The latter is also tightly connected to circadian output processes. Several candidates including a significant number of ROCs, CrCO, and CASEIN KINASE1 whose alterations of expression affect the circadian clock have in parallel severe effects on the release of daughter cells, flagellar formation, and/or movement, indicating that these processes AS1842856 in vitro are interconnected
in C. reinhardtii. The challenging task for the future will be to get insights into the clock network and to find out how the clock-related factors are functionally connected. In this respect, system biology approaches will certainly contribute in the future to improve our understanding of the C. reinhardtii clock machinery.”

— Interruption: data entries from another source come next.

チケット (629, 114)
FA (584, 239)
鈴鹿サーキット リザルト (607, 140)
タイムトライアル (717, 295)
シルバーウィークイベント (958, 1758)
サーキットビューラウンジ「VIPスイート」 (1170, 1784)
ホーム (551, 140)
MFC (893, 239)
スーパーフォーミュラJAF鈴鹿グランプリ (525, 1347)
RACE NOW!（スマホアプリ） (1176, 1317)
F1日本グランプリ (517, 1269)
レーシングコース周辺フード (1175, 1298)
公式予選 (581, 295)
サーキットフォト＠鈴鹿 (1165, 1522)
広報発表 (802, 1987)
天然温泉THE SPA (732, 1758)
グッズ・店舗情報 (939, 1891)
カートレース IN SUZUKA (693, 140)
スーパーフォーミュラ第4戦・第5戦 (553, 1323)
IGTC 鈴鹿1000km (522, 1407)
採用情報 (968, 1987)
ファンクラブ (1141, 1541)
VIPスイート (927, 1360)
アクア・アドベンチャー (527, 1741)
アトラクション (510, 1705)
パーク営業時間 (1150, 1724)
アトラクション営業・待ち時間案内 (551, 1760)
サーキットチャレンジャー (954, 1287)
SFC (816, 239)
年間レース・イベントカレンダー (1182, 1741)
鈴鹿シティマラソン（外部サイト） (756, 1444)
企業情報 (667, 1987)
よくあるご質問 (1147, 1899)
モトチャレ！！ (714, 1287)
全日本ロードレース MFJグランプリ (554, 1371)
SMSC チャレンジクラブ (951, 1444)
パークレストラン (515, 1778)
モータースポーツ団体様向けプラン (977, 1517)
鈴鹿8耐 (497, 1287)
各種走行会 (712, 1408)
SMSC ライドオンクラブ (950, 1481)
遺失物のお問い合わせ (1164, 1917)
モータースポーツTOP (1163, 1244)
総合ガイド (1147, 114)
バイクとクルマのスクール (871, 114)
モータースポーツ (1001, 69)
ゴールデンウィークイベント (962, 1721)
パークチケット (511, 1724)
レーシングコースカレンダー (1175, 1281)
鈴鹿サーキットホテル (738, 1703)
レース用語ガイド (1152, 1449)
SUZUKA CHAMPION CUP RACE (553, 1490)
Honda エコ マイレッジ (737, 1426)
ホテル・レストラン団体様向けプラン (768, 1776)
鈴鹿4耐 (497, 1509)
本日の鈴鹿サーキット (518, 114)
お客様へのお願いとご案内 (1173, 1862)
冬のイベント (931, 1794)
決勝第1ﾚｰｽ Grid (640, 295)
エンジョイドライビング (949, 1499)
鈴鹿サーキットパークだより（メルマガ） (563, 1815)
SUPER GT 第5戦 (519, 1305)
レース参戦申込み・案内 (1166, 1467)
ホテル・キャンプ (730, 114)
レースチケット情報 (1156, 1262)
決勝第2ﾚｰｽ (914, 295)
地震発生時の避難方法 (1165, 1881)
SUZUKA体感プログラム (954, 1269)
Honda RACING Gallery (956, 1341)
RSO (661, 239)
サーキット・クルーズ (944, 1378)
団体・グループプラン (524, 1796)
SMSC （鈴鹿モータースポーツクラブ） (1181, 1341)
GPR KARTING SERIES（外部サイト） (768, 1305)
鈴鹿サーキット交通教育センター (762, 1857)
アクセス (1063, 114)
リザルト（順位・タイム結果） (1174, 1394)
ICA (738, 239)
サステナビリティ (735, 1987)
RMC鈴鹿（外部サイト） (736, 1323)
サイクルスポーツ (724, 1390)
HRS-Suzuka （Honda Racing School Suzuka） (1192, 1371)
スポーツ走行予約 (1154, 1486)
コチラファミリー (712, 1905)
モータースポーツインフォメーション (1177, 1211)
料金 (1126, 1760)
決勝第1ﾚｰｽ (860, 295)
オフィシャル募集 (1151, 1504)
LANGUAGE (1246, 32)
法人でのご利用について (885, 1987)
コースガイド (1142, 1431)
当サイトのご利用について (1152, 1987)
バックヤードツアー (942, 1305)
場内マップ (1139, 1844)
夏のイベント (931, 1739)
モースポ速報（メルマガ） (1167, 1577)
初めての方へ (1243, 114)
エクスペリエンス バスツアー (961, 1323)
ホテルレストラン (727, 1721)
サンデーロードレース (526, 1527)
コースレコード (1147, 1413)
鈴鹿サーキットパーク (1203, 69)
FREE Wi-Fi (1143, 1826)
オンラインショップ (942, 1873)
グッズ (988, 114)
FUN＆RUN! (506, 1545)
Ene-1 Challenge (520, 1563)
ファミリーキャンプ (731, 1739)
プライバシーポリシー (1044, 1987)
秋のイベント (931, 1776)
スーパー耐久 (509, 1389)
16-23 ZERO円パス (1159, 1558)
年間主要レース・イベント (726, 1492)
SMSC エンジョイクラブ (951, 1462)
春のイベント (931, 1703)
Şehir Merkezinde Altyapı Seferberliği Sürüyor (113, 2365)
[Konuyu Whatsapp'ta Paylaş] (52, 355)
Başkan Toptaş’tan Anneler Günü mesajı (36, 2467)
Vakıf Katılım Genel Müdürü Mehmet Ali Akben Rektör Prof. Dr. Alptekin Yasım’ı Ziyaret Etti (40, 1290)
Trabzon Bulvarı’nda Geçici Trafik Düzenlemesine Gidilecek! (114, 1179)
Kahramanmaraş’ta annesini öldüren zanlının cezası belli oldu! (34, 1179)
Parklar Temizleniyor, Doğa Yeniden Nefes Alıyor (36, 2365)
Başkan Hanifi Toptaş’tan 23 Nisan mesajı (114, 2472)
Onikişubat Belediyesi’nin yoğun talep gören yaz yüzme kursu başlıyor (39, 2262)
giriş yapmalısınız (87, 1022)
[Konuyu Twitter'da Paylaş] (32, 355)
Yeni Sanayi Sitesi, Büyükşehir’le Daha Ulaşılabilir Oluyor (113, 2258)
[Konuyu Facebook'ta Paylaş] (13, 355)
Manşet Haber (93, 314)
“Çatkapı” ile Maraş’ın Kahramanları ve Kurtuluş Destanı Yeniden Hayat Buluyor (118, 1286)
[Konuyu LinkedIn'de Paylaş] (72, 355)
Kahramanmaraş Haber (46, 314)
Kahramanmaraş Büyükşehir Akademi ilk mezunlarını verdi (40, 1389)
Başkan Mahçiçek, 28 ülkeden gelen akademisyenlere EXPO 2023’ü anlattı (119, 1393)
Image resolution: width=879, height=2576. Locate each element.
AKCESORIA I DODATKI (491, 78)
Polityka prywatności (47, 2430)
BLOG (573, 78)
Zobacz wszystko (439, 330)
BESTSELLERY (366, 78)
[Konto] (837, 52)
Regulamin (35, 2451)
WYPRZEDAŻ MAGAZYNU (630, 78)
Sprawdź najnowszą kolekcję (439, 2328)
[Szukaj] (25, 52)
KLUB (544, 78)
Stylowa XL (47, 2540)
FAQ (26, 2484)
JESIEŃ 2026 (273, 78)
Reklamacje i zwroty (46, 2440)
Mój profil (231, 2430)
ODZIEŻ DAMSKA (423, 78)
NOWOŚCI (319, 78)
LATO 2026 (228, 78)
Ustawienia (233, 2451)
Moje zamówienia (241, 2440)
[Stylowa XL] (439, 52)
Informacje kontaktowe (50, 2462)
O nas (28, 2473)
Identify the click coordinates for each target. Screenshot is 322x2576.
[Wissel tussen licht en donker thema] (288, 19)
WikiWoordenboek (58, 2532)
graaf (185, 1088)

“The latency-associated nuclear antigen (LANA) encoded by Kaposi’s sarcoma-associated herpesvirus (KSHV) plays a major role in maintaining latency and is critical MCC950 concentration for the perpetual segregation of viral
episomes to the progeny nuclei of newly divided cells. LANA binds to KSHV terminal repeat (TR) DNA and tethers the viral episomes to host chromosomes through the association of chromatin-bound cellular proteins. TR elements serve as potential origin sites of KSHV replication and have been shown to play important roles in latent DNA replication and transcription of adjacent genes. Affinity chromatography and proteomics analysis using KSHV TR DNA and the LANA binding site as the affinity column identified topoisomerase II beta (TopoII beta) as a LANA-interacting protein. Here, selleck we show that TopoII beta forms complexes with LANA that colocalize as punctuate bodies in the nucleus of KSHV-infected
cells. The specific TopoII beta binding region of LANA has been identified to its N terminus and the first 32 amino acid residues containing the nucleosome-binding region crucial for binding. Moreover, this region could also act as a dominant negative to disrupt association of TopoII beta with LANA. TopoII beta plays an important role in LANA-dependent latent DNA replication, as addition of ellipticine, a selective inhibitor of TopoII, negatively regulated replication mediated by the TR. DNA break labeling and chromatin immunoprecipitation assay using biotin-16-dUTP and terminal deoxynucleotide transferase showed that TopoII beta mediates a transient DNA break on viral DNA. These studies confirm that LANA recruits TopoII beta at the origins of latent replication to unwind the DNA for replication.”
“Recent developments in methods to study virus internalisation are providing clearer insights into mechanisms used by viruses to enter host cells. The use of dominant negative constructs, specific inhibitory drugs and RNAi to selectively prevent entry through particular pathways has provided evidence for the clathrin-mediated entry of hepatitis C virus (HCV) as well as the caveolar entry of Simian Virus 40.